[WHAT YOU HAVE TO DO]
Write the data below out again, exactly as each line reads.

· · · ·

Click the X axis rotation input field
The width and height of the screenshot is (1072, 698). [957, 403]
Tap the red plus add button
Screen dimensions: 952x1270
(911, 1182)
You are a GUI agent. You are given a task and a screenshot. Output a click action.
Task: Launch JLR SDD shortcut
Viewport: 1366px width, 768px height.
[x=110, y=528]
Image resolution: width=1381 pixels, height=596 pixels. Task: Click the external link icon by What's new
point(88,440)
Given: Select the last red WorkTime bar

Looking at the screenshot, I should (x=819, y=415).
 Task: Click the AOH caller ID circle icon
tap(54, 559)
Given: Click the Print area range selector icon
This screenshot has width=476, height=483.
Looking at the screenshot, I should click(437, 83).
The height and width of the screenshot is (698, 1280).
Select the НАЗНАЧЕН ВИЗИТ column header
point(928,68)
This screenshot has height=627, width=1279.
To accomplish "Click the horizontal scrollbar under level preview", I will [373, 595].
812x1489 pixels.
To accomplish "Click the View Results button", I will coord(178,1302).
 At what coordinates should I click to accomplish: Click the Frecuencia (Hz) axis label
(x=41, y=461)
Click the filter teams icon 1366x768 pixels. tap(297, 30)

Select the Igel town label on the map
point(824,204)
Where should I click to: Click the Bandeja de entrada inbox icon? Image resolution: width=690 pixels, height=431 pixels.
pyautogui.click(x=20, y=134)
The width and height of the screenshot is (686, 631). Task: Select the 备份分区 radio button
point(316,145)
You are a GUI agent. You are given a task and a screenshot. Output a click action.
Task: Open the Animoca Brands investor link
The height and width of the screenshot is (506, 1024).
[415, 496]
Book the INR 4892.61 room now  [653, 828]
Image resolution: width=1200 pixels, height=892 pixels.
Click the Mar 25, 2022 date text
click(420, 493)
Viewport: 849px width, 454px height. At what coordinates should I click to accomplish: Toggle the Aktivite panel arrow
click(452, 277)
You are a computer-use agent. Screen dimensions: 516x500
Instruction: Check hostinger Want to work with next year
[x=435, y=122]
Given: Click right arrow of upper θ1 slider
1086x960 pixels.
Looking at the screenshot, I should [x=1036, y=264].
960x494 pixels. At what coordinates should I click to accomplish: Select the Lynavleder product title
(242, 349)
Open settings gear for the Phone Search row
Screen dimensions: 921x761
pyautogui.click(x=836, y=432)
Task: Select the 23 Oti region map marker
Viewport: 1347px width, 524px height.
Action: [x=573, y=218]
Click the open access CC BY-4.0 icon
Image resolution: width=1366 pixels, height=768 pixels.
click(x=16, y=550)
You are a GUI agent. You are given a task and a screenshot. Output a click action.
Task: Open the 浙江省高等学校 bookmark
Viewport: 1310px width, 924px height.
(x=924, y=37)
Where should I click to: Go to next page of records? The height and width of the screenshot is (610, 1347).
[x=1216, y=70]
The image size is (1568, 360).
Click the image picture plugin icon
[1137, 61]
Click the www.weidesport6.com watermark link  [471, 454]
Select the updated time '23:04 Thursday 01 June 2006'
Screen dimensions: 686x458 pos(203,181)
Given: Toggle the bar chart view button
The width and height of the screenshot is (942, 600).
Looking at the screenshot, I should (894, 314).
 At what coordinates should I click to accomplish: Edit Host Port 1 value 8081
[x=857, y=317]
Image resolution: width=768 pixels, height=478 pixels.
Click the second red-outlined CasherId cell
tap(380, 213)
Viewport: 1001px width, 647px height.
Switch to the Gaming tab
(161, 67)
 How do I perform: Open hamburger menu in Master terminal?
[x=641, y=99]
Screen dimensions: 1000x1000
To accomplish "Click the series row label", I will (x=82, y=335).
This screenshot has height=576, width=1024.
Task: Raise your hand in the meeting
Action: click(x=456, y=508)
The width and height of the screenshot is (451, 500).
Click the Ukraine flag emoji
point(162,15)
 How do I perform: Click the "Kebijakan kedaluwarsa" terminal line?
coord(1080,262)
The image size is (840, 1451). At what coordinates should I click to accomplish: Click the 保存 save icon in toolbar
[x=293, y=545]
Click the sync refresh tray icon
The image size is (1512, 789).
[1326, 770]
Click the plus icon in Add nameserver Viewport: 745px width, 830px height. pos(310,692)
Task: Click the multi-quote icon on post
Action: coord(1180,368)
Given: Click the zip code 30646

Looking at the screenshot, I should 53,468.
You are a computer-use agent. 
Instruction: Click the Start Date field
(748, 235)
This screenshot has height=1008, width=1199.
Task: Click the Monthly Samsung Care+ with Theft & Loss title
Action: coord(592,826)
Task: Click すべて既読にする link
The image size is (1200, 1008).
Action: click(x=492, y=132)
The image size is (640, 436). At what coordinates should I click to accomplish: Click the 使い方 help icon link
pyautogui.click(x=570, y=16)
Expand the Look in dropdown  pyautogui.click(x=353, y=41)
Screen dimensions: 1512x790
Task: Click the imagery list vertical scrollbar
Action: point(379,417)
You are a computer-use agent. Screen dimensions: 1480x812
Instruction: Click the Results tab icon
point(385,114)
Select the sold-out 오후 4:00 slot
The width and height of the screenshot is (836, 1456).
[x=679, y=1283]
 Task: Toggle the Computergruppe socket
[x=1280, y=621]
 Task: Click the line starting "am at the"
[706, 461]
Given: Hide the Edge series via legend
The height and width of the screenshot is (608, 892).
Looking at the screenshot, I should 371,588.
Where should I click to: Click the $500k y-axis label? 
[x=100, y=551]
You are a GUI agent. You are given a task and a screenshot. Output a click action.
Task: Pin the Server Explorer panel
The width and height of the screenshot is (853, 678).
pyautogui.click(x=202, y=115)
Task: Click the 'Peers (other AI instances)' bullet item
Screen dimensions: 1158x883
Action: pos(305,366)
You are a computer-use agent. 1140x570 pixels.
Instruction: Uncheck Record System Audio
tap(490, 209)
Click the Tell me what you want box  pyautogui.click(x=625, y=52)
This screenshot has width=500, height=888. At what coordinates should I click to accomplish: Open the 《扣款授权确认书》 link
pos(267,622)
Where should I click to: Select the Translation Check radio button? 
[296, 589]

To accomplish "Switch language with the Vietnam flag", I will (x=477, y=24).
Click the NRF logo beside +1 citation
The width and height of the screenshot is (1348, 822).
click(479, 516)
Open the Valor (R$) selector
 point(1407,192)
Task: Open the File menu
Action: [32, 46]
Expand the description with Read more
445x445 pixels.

· · · ·

[SOLUTION TO THE PROBLEM]
Click the X axis rotation input field
The width and height of the screenshot is (1072, 698). [957, 403]
Tap the red plus add button
Screen dimensions: 952x1270
(911, 1182)
You are a GUI agent. You are given a task and a screenshot. Output a click action.
Task: Launch JLR SDD shortcut
Viewport: 1366px width, 768px height.
[x=110, y=528]
Image resolution: width=1381 pixels, height=596 pixels. Task: Click the external link icon by What's new
point(88,440)
Given: Select the last red WorkTime bar

Looking at the screenshot, I should (x=819, y=415).
 Task: Click the AOH caller ID circle icon
tap(54, 559)
Given: Click the Print area range selector icon
This screenshot has width=476, height=483.
Looking at the screenshot, I should click(437, 83).
The height and width of the screenshot is (698, 1280).
Select the НАЗНАЧЕН ВИЗИТ column header
point(928,68)
This screenshot has height=627, width=1279.
To accomplish "Click the horizontal scrollbar under level preview", I will [373, 595].
812x1489 pixels.
To accomplish "Click the View Results button", I will coord(178,1302).
 At what coordinates should I click to accomplish: Click the Frecuencia (Hz) axis label
(x=41, y=461)
Click the filter teams icon 1366x768 pixels. tap(297, 30)

Select the Igel town label on the map
point(824,204)
Where should I click to: Click the Bandeja de entrada inbox icon? Image resolution: width=690 pixels, height=431 pixels.
pyautogui.click(x=20, y=134)
The width and height of the screenshot is (686, 631). Task: Select the 备份分区 radio button
point(316,145)
You are a GUI agent. You are given a task and a screenshot. Output a click action.
Task: Open the Animoca Brands investor link
The height and width of the screenshot is (506, 1024).
[415, 496]
Book the INR 4892.61 room now  [653, 828]
Image resolution: width=1200 pixels, height=892 pixels.
Click the Mar 25, 2022 date text
click(420, 493)
Viewport: 849px width, 454px height. At what coordinates should I click to accomplish: Toggle the Aktivite panel arrow
click(452, 277)
You are a computer-use agent. Screen dimensions: 516x500
Instruction: Check hostinger Want to work with next year
[x=435, y=122]
Given: Click right arrow of upper θ1 slider
1086x960 pixels.
Looking at the screenshot, I should [x=1036, y=264].
960x494 pixels. At what coordinates should I click to accomplish: Select the Lynavleder product title
(242, 349)
Open settings gear for the Phone Search row
Screen dimensions: 921x761
pyautogui.click(x=836, y=432)
Task: Select the 23 Oti region map marker
Viewport: 1347px width, 524px height.
Action: [x=573, y=218]
Click the open access CC BY-4.0 icon
Image resolution: width=1366 pixels, height=768 pixels.
click(x=16, y=550)
You are a GUI agent. You are given a task and a screenshot. Output a click action.
Task: Open the 浙江省高等学校 bookmark
Viewport: 1310px width, 924px height.
(x=924, y=37)
Where should I click to: Go to next page of records? The height and width of the screenshot is (610, 1347).
[x=1216, y=70]
The image size is (1568, 360).
Click the image picture plugin icon
[1137, 61]
Click the www.weidesport6.com watermark link  [471, 454]
Select the updated time '23:04 Thursday 01 June 2006'
Screen dimensions: 686x458 pos(203,181)
Given: Toggle the bar chart view button
The width and height of the screenshot is (942, 600).
Looking at the screenshot, I should (894, 314).
 At what coordinates should I click to accomplish: Edit Host Port 1 value 8081
[x=857, y=317]
Image resolution: width=768 pixels, height=478 pixels.
Click the second red-outlined CasherId cell
tap(380, 213)
Viewport: 1001px width, 647px height.
Switch to the Gaming tab
(161, 67)
 How do I perform: Open hamburger menu in Master terminal?
[x=641, y=99]
Screen dimensions: 1000x1000
To accomplish "Click the series row label", I will (x=82, y=335).
This screenshot has height=576, width=1024.
Task: Raise your hand in the meeting
Action: click(x=456, y=508)
The width and height of the screenshot is (451, 500).
Click the Ukraine flag emoji
point(162,15)
 How do I perform: Click the "Kebijakan kedaluwarsa" terminal line?
coord(1080,262)
The image size is (840, 1451). At what coordinates should I click to accomplish: Click the 保存 save icon in toolbar
[x=293, y=545]
Click the sync refresh tray icon
The image size is (1512, 789).
[1326, 770]
Click the plus icon in Add nameserver Viewport: 745px width, 830px height. pos(310,692)
Task: Click the multi-quote icon on post
Action: coord(1180,368)
Given: Click the zip code 30646

Looking at the screenshot, I should 53,468.
You are a computer-use agent. 
Instruction: Click the Start Date field
(748, 235)
This screenshot has height=1008, width=1199.
Task: Click the Monthly Samsung Care+ with Theft & Loss title
Action: coord(592,826)
Task: Click すべて既読にする link
The image size is (1200, 1008).
Action: click(x=492, y=132)
The image size is (640, 436). At what coordinates should I click to accomplish: Click the 使い方 help icon link
pyautogui.click(x=570, y=16)
Expand the Look in dropdown  pyautogui.click(x=353, y=41)
Screen dimensions: 1512x790
Task: Click the imagery list vertical scrollbar
Action: point(379,417)
You are a computer-use agent. Screen dimensions: 1480x812
Instruction: Click the Results tab icon
point(385,114)
Select the sold-out 오후 4:00 slot
The width and height of the screenshot is (836, 1456).
[x=679, y=1283]
 Task: Toggle the Computergruppe socket
[x=1280, y=621]
 Task: Click the line starting "am at the"
[706, 461]
Given: Hide the Edge series via legend
The height and width of the screenshot is (608, 892).
Looking at the screenshot, I should 371,588.
Where should I click to: Click the $500k y-axis label? 
[x=100, y=551]
You are a GUI agent. You are given a task and a screenshot. Output a click action.
Task: Pin the Server Explorer panel
The width and height of the screenshot is (853, 678).
pyautogui.click(x=202, y=115)
Task: Click the 'Peers (other AI instances)' bullet item
Screen dimensions: 1158x883
Action: pos(305,366)
You are a computer-use agent. 1140x570 pixels.
Instruction: Uncheck Record System Audio
tap(490, 209)
Click the Tell me what you want box  pyautogui.click(x=625, y=52)
This screenshot has width=500, height=888. At what coordinates should I click to accomplish: Open the 《扣款授权确认书》 link
pos(267,622)
Where should I click to: Select the Translation Check radio button? 
[296, 589]

To accomplish "Switch language with the Vietnam flag", I will (x=477, y=24).
Click the NRF logo beside +1 citation
The width and height of the screenshot is (1348, 822).
click(479, 516)
Open the Valor (R$) selector
 point(1407,192)
Task: Open the File menu
Action: [32, 46]
Expand the description with Read more
445x445 pixels.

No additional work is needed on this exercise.